_Extract_
▬▬▬▬▬▬

Jesus mentions an impending apocalypse throughout the gospels, and in the first few generations of Christianity, the preparation for it felt rather urgent. But as the years and then the centuries rolled by, the church got a little bit lax, because in the same way that the world has not ended at the declaration of a global pandemic, neither has any of these scenes that we hear Jesus talking about come to pass since he prophesied them.

So it begs the question, what does it mean to us now, 2000 years later, to read Jesus’ warning about the apocalypse? What does it say to us as we begin what will be one of the strangest Advents in a long time?

For Christians the apocalypse is a good thing – it’s what Paul calls the revealing of Jesus Christ. That’s because it’s part of the larger story, the story of God’s relationship with creation. The thing about the apocalypse, combined with Paul’s assertion of God’s faithfulness, is the sure and definite hope that God is going to finish what she started.

▬▬▬▬▬▬

_Recorded information_
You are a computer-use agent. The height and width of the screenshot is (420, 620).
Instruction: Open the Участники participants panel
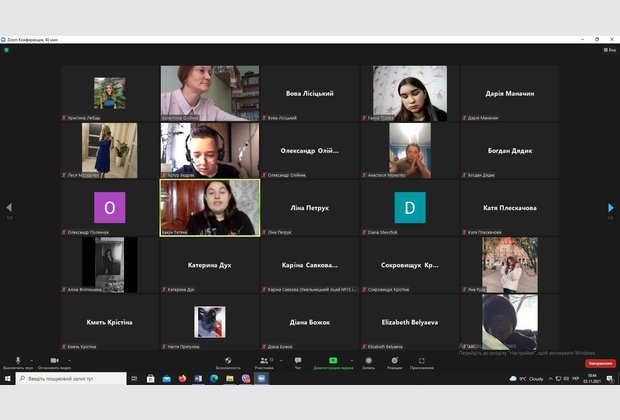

▬▬▬▬▬▬

_Required work_
a. In the sermon excerpt, what does Paul call the apocalypse?
b. Name every person or divine figure the sermon excerpt mentions by name.
c. Carry the sermon excerpt on from its final sentence.

_Solved problems_
a. Paul calls it the revealing of Jesus Christ.

b. Jesus (Jesus Christ), Paul, God

c.
The reason we bring this up in Advent is that we are preparing for the celebration of Christ’s birth. That moment, what we call ‘the Incarnation’, that was essentially the start of the end. Since then God has been working, first in the life, death, resurrection, and ascension of Jesus, then through the life of the church and the Holy Spirit in the world, towards this apocalypse that Jesus talked of, the ultimate goal that will end the story started at creation. Whilst the word apocalypse has become synonymous with destruction, it just means ‘revelation’ – the end of the world as we know it once Jesus is revealed truly, and he restores creation to perfect relationship with God. Which is why it is a good thing.

So we are waiting, another theme of Advent. What’s reassuring in Paul’s letter to the Corinthians is that he is confident that we have been strengthened to wait. Something of our relationship with Jesus gives us the spiritual gifts and strength to wait for his final revelation. I know that if you told me back in March that 9 months later we would only just be coming out of a second lockdown in time for Advent, with news of some vaccines on the way but no knowledge of when this would all be over, I would’ve felt quite ill-equipped for such a long wait that still just stretches into the future with no end in sight. But I’ve got through it so far, and so have you. It’s been tough, heart-breaking, and full of loss. We’re still scared of the future and weary of more waiting, but I hope you feel as I do that we are more equipped for it than we might otherwise have thought.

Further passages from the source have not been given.